For years, Quality Assurance (QA) in contact centres has lived in the shadow of compliance, often perceived as a “tick, box” exercise or worse, a “sales prevention unit.” But as customer expectations rise and technology advances, it’s becoming clear that QA needs to evolve from a retrospective scoring function into a forward, thinking enabler of customer outcomes, agent development, and continuous improvement.
This was the central theme of our most recent Contact Centre Network webinar, “QA – A Mindset Shift.” We brought together two respected voices in the space, Simon Poland (Director of Professional Services, EvaluAgent) and Pete Dunn (CX and QA transformation consultant), to explore what a modern QA function should look like in 2025 and beyond.
From Policing to Partnering
The session began with a frank reflection on how QA is often viewed as a blocker in the business, policing agent behaviour and penalising failure. This perception, both experts agreed, is damaging and outdated.
Instead, the panel advocated for repositioning QA as a strategic business partner, one that enables better sales conversations, improved service delivery, and more accurate regulatory compliance.
“We’ve got to stop doing QA to people and start doing it with them,” said Pete Dunn. “If QA is just pointing out failure without enabling improvement, it’s not quality, it’s control.”
Understanding the QA Maturity Curve
Simon Poland introduced the idea that many organisations are still at the lower end of the QA maturity curve, manually scoring a tiny percentage of calls using spreadsheets and broad, subjective criteria. While the tools now exist to analyse every customer interaction, most teams lack the processes, skill sets, and cultural mindset to truly act on that insight.
As Simon pointed out, over 50% of contact centres EvaluAgent works with are still using spreadsheets to manage QA. The challenge isn’t just adopting technology, it’s understanding what to do with the data once it’s available.
Scorecards Are Not the Enemy, But They Need Redefining
A major theme from the conversation was the need to redefine what QA scorecards measure. Rather than relying on generic criteria like “professional tone” or “followed script,” scorecards should evolve to ask more meaningful questions about customer outcomes, agent behaviour trends, and business impact.

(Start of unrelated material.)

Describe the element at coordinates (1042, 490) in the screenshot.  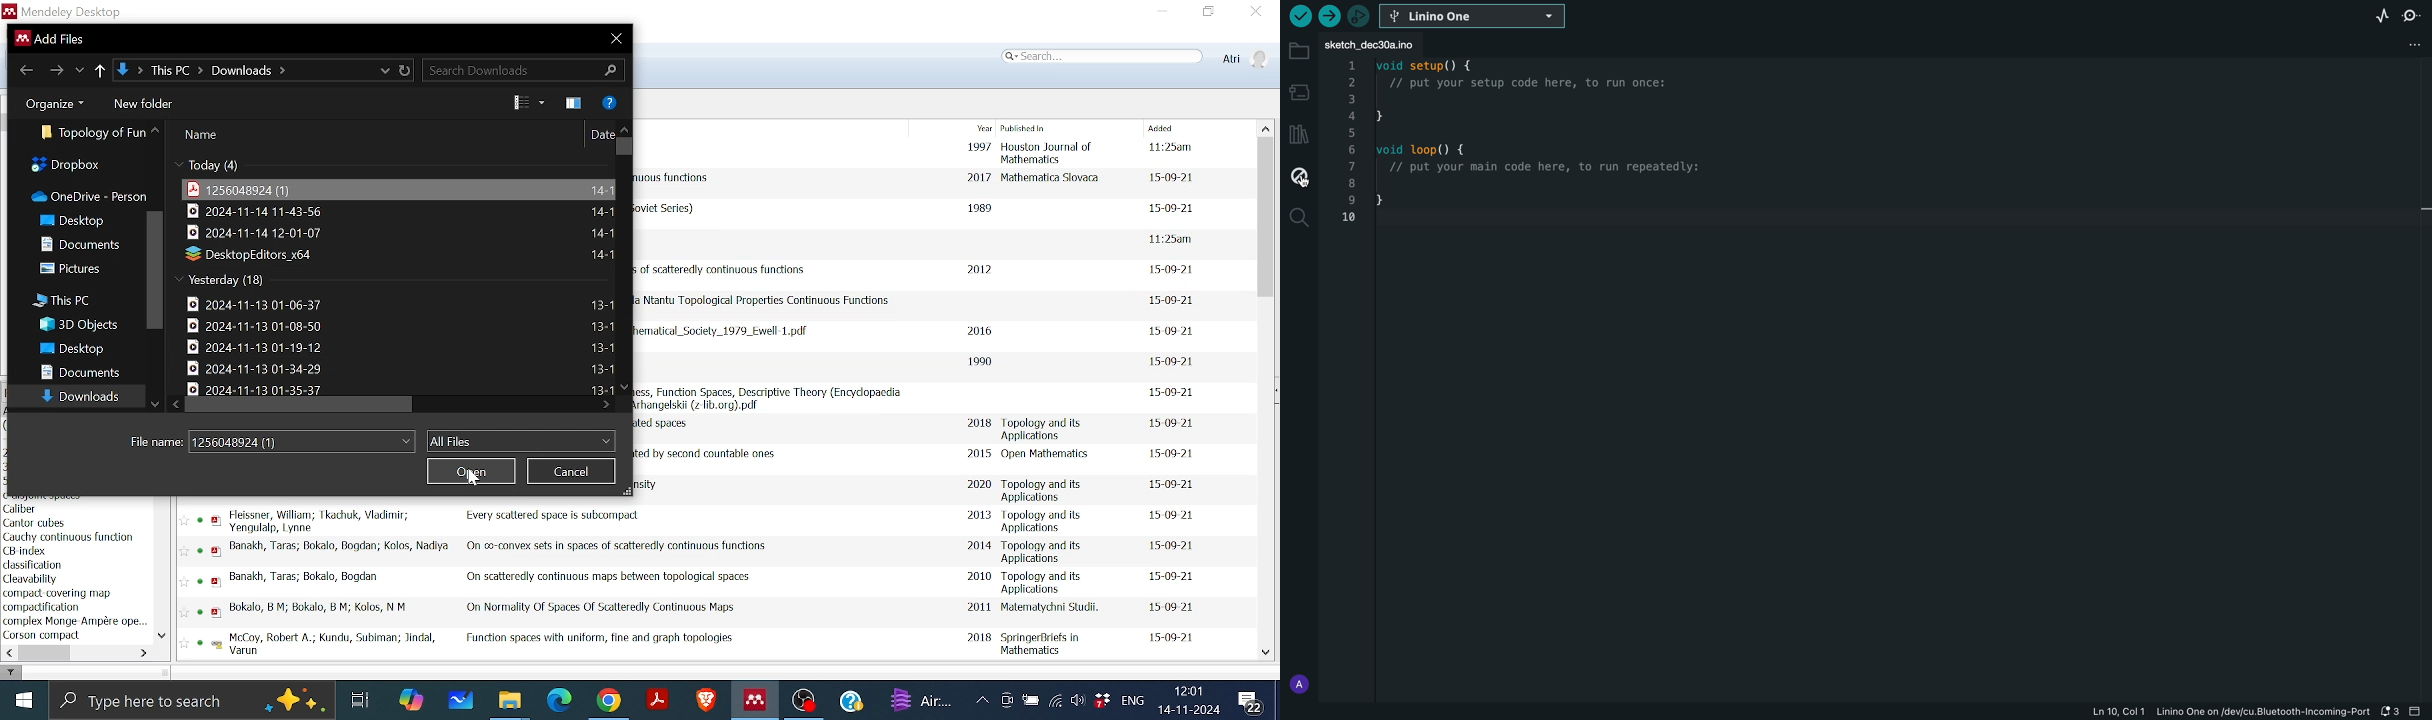
I see `Published in` at that location.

“Your scorecard is just a list of questions,” Simon explained. “But what do you really want to ask of your conversations? If the questions aren’t aligned to what your business values, you’re collecting the wrong data.”
This led to a broader discussion about aligning QA more closely with CX, compliance, and commercial goals, and empowering QA teams to inform product, training, and process decisions, not just performance evaluations.

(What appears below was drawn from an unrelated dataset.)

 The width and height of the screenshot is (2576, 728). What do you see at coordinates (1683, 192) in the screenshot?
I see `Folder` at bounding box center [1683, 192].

QA as a Coaching Function, Not a Correctional One
A key barrier to progress is the outdated notion of QA as a tool for monitoring failure. In reality, when QA teams are embedded in the operational feedback loop, they can become a coaching function that strengthens agent performance and customer experience at scale.
Pete stressed the importance of hiring differently:
“Start by hiring for curiosity. Bring in people who ask, ‘Why do we do it this way?’ If you don’t change the mindset, you won’t change the outcomes, no matter what tech you use.”
The consensus? QA assessors don’t all need to be coaches, but the function must become more collaborative, developmental, and insight, driven.
Intelligence Over Assurance
The panel also explored how AI and analytics are reshaping the landscape, enabling full conversation monitoring, surfacing patterns, and identifying where coaching can move the dial.
But both Simon and Pete warned against rushing into automation without rethinking underlying processes. Full call monitoring means little if it’s still framed as a tool for failure rather than a means of empowerment.
“What got you here won’t get you there,” Simon noted. “If your QA process is built for scoring 3 calls a month, it won’t work when you can monitor 100%. You need to rewire how you think about feedback, support, and growth.”
Takeaway: A New Identity for QA
So, where does QA go from here?
Ultimately, we need to rebrand QA as ‘Quality Intelligence’, a function that blends analytics, coaching, and strategic alignment to drive measurable impact across CX, compliance, and employee development.